Material for this task:
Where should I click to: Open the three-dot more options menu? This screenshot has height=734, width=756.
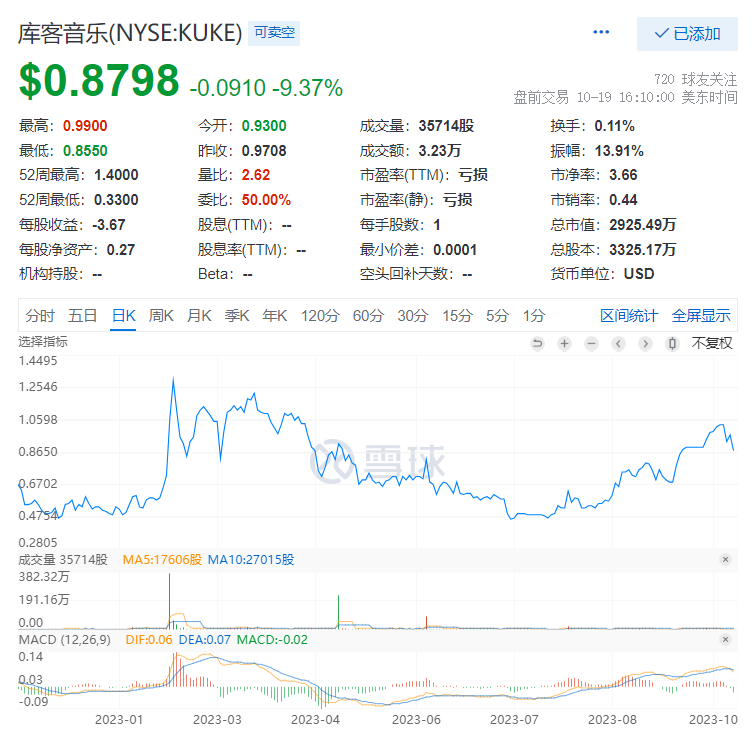click(x=601, y=32)
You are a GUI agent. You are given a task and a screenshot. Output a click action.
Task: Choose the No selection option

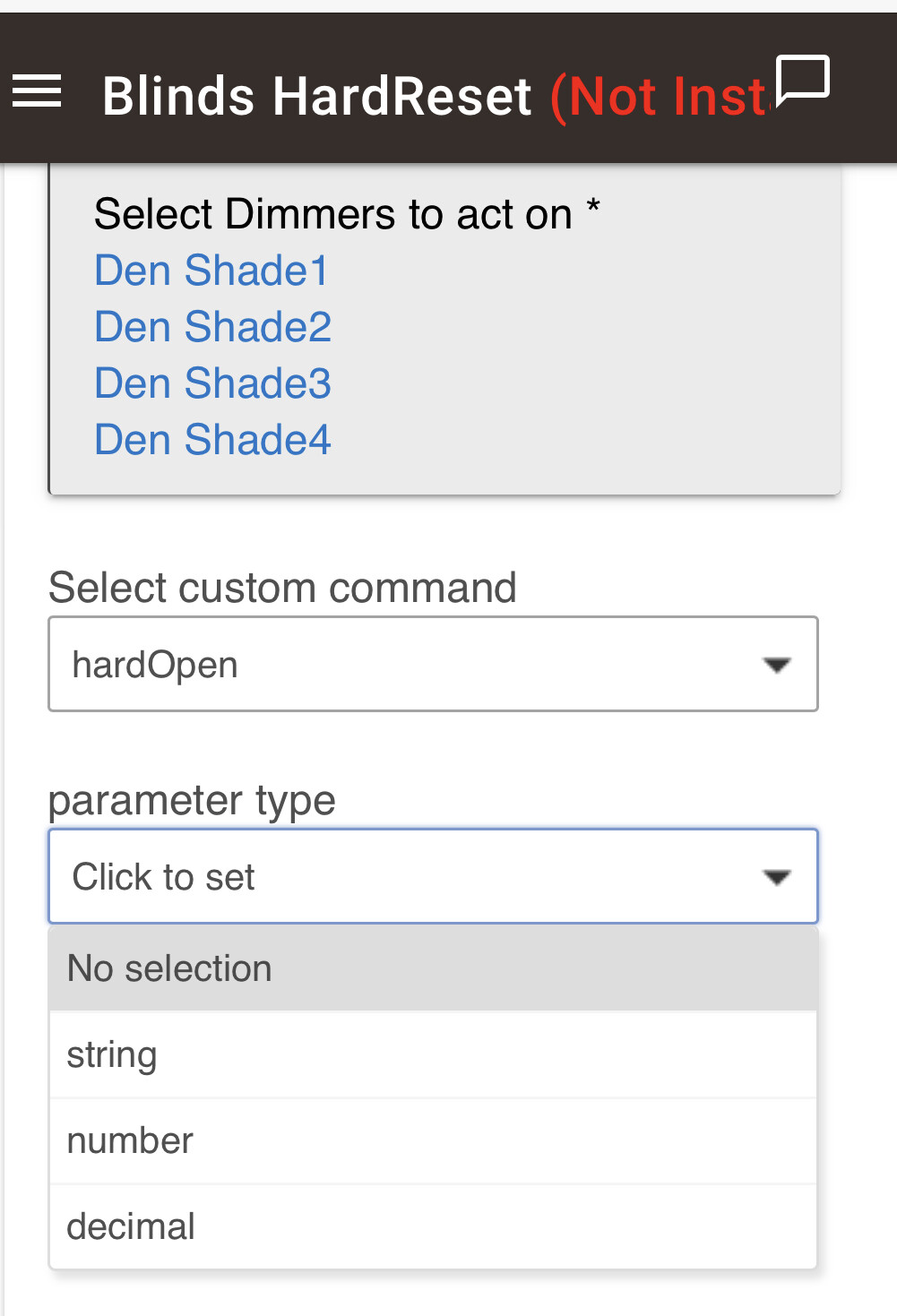[433, 968]
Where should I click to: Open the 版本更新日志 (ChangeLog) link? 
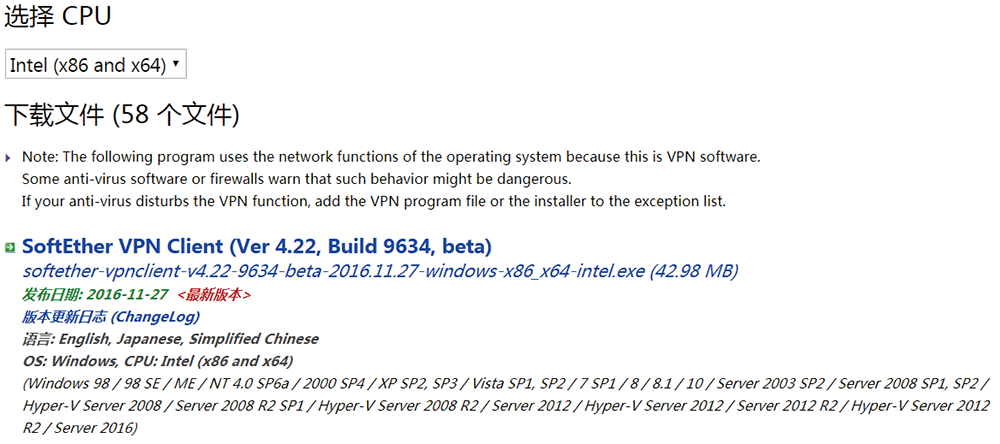[111, 316]
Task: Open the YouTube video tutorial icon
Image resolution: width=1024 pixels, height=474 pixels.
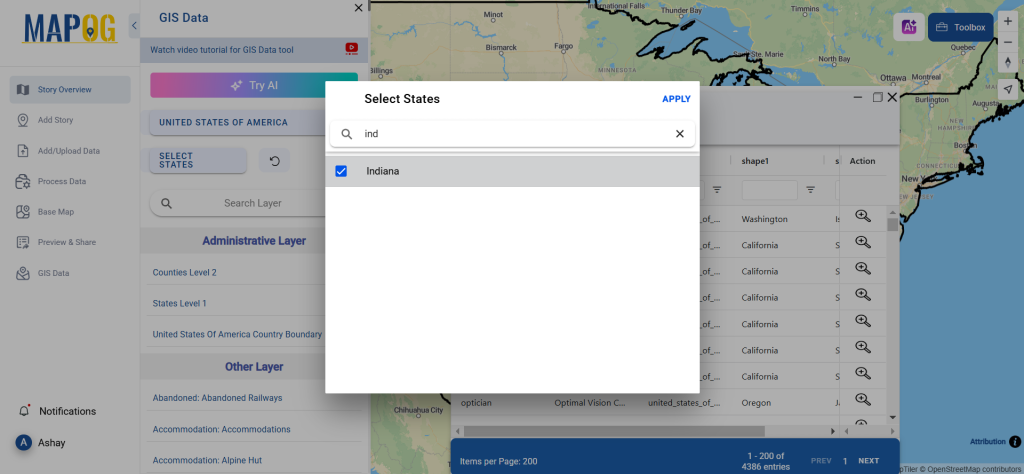Action: [351, 48]
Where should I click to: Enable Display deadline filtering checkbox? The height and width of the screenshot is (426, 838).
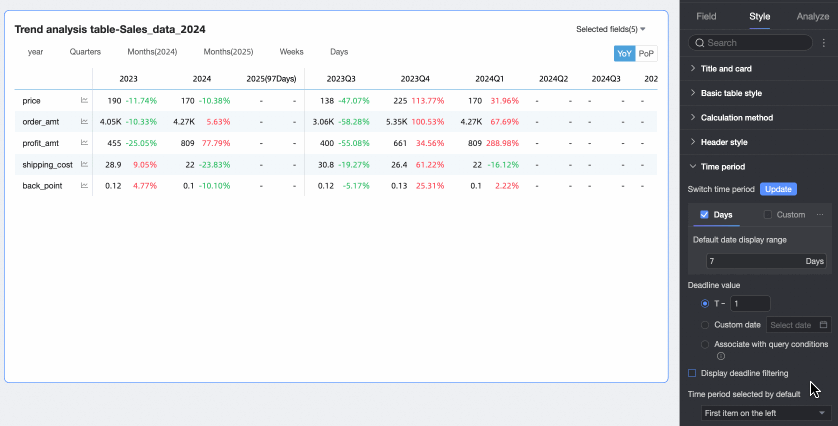point(693,373)
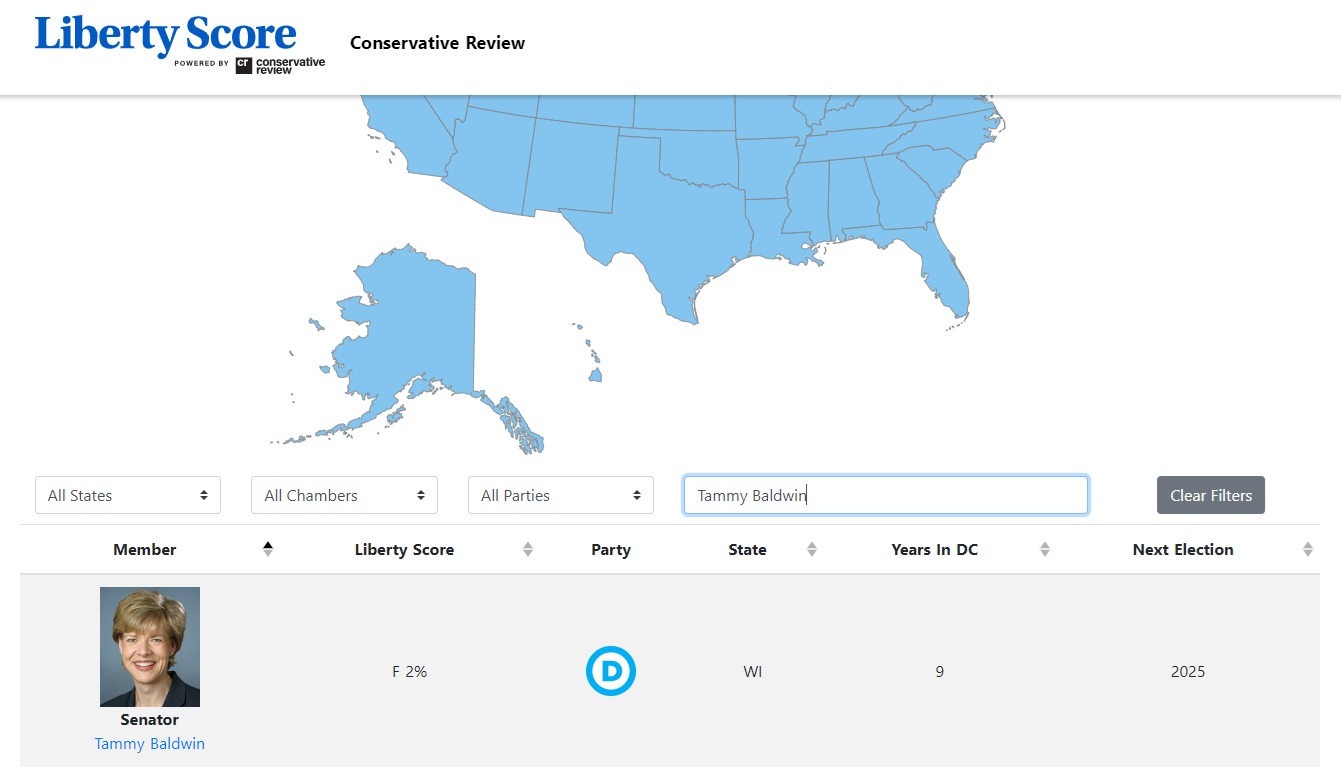The width and height of the screenshot is (1341, 780).
Task: Click the Tammy Baldwin search field
Action: pos(885,495)
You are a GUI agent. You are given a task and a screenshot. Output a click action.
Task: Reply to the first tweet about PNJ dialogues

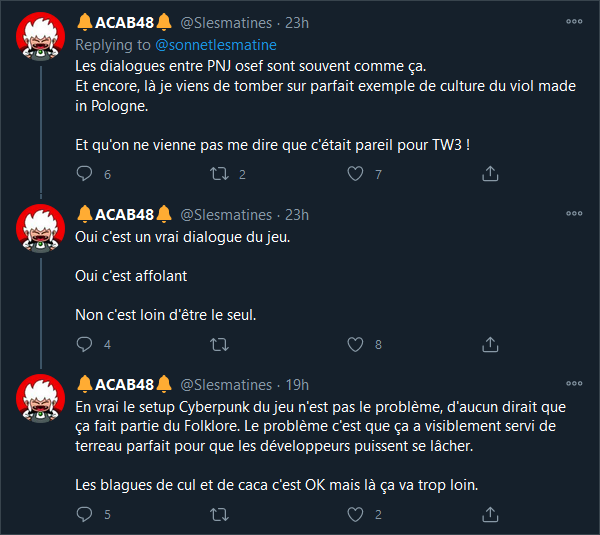(x=84, y=173)
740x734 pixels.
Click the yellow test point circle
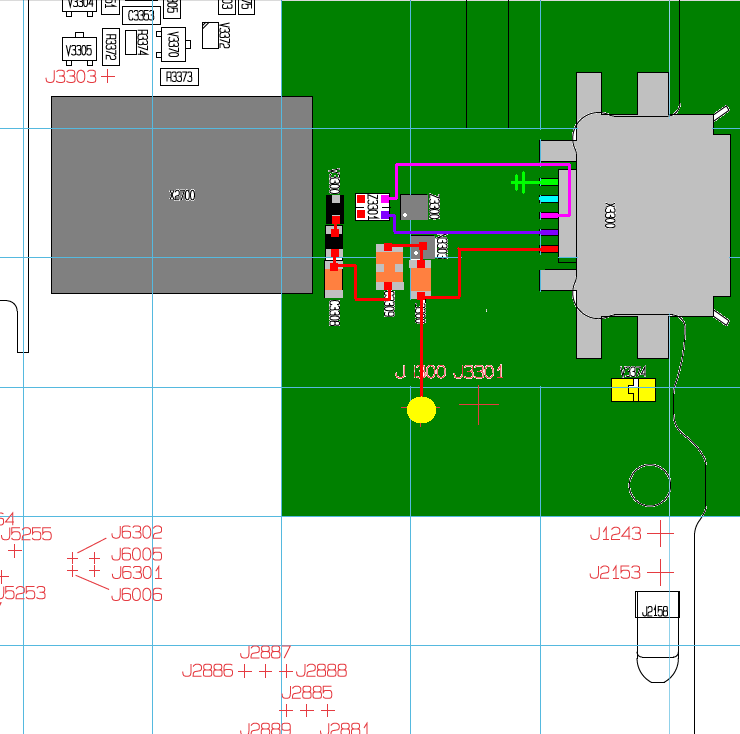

Work instructions: Could you retype the whole listing word for word, minus its pictures?

Answer for the task:
Where should I click to: Open the three-dot more options menu? This screenshot has height=734, width=756.
click(x=601, y=32)
You are a GUI agent. You are given a task and a screenshot. Output a click action.
Task: Choose the No selection option

[433, 968]
Where should I click to: Open the 版本更新日志 (ChangeLog) link? 
[111, 316]
Task: Open the YouTube video tutorial icon
Image resolution: width=1024 pixels, height=474 pixels.
Action: [351, 48]
Where should I click to: Enable Display deadline filtering checkbox? The height and width of the screenshot is (426, 838).
point(693,373)
The width and height of the screenshot is (1341, 780).
Task: Click the Tammy Baldwin search field
Action: pos(885,495)
You are a GUI agent. You are given a task and a screenshot. Output a click action.
Task: Reply to the first tweet about PNJ dialogues

(x=84, y=173)
740x734 pixels.
Click the yellow test point circle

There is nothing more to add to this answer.